L'auteur fait référence à la conférence TED donnée par Bill Gates en février 2010, consacrée à la réduction des émissions de carbone et dont la transcription est disponible ici en français et en anglais. La citation reprise par le Sovereign Independent se trouve à 4'31. Bill Gates explique que la quantité d'émissions de CO2 dépend de quatre facteurs: "le nombre de personnes, les services que chaque personne utilise en moyenne, l'énergie, en moyenne, pour chaque service, et le CO2 émis par unité d'énergie".

Afin de réduire les émissions de CO2, il faut s'attaquer à chacun de ces facteurs, explique Bill Gates. "Premièrement, nous avons la population", poursuit-il, "le monde compte aujourd’hui 6,8 milliards de personnes. On devrait atteindre 9 milliards. Si nous faisons un très bon travail sur les nouveaux vaccins, la santé et la santé reproductive, on pourrait réduire cela de peut-être, 10 ou 15 %, mais on gardera un taux de croissance [démographique] d’environ 1,3".
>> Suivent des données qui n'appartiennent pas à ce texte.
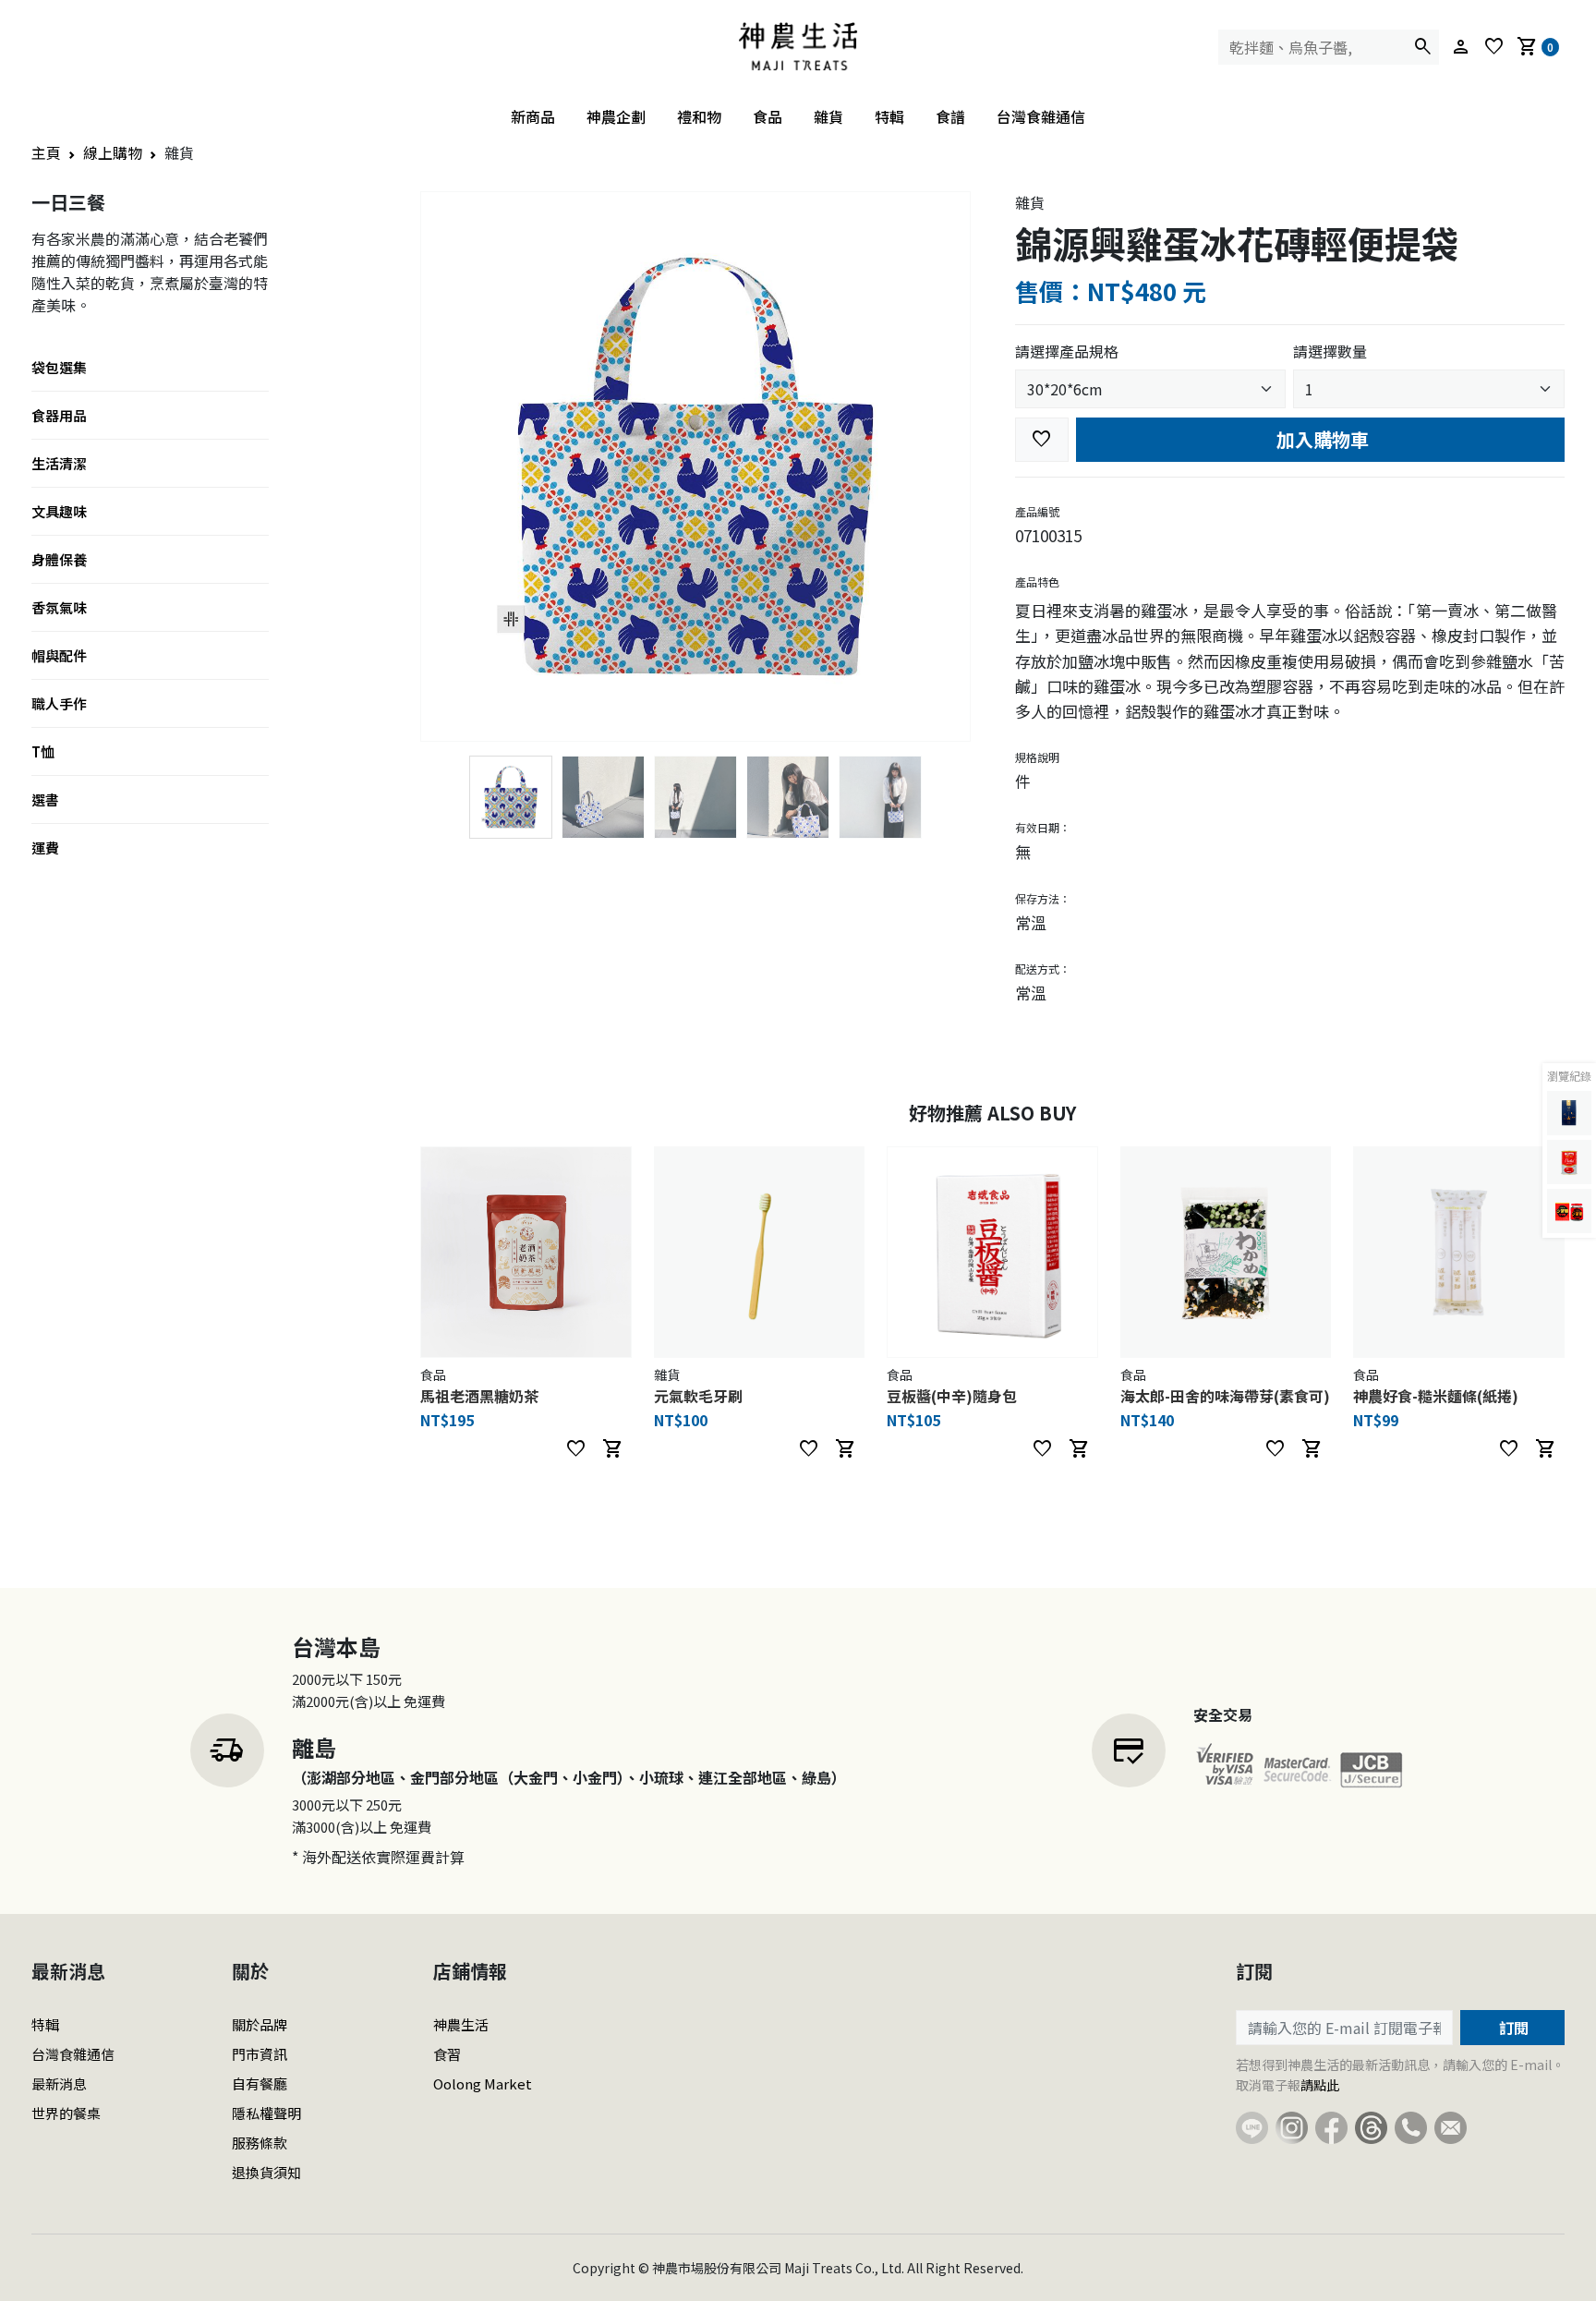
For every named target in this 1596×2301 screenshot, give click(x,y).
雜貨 (828, 116)
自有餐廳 (259, 2083)
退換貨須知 (266, 2172)
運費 (45, 847)
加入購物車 (1320, 439)
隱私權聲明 (266, 2113)
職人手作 (59, 703)
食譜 (950, 116)
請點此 (1319, 2085)
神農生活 (461, 2024)
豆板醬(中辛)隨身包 (952, 1396)
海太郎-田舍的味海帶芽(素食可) (1225, 1396)
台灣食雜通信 (1041, 116)
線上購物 (112, 152)
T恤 (42, 751)
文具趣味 (59, 511)
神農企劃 (616, 116)
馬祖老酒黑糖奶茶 (479, 1396)
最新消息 (59, 2083)
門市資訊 (259, 2054)
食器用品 (59, 415)
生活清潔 (59, 463)
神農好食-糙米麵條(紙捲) (1435, 1396)
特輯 (889, 116)
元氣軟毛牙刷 (698, 1396)
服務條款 (259, 2142)
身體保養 (59, 559)
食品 (767, 116)
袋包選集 (59, 367)
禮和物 (699, 116)
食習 (447, 2054)
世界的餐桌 (66, 2113)
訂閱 (1512, 2027)
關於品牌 (259, 2024)
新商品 (533, 116)
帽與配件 (59, 655)
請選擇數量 (1330, 351)
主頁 (46, 152)
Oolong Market (482, 2083)
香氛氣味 (59, 607)
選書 (45, 799)
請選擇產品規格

Cette phrase a été interprétée comme une velléité de dépeupler la planète. En réalité, Bill Gates ne propose pas de réduire la population de 10 ou 15%, mais de réduire la croissance démographique. Il évoque d'ailleurs en fin de phrase une hausse de la population. S'il évoque les vaccins, c'est parce qu'il défend l'idée que la vaccination peut réduire la mortalité infantile et pousser les familles à avoir moins d'enfants, comme il l'a expliqué en février 2011 dans sa lettre annuelle.

Une source peu fiable

Bien que le site du Sovereign Independent ait disparu, une version archivée de la présentation du journal est disponible sur Internet. Fondé en 2009 en Irlande, il se targue de "disséminer l'information que les médias mainstream évitent ou refusent d'imprimer". La société qui exploitait le journal, The Sovereign Independent News Limited, a été dissoute en 2013.

Contribution de Bill Gates à l'OMS

En légende de la publication, l'internaute explique que l'OMS est financée "à hauteur de 24%" par la Fondation Bill et Melinda Gates et l'Alliance Gavi - une organisation internationale dont la Fondation Gates est l'un des principaux donateurs.

L’Organisation Mondiale de la Santé est financée par un budget voté tous les deux ans par les membres de son Assemblée. Ce budget comprend les contributions fixées et obligatoires des États membres, calculées par rapport à la fortune et à la population du pays, ainsi que des contributions volontaires - en espèce ou en nature.

Les contributions volontaires peuvent être versées par les Etats membres, en plus de leurs contributions fixées, ou par d'autres partenaire, comme la Fondation Gates.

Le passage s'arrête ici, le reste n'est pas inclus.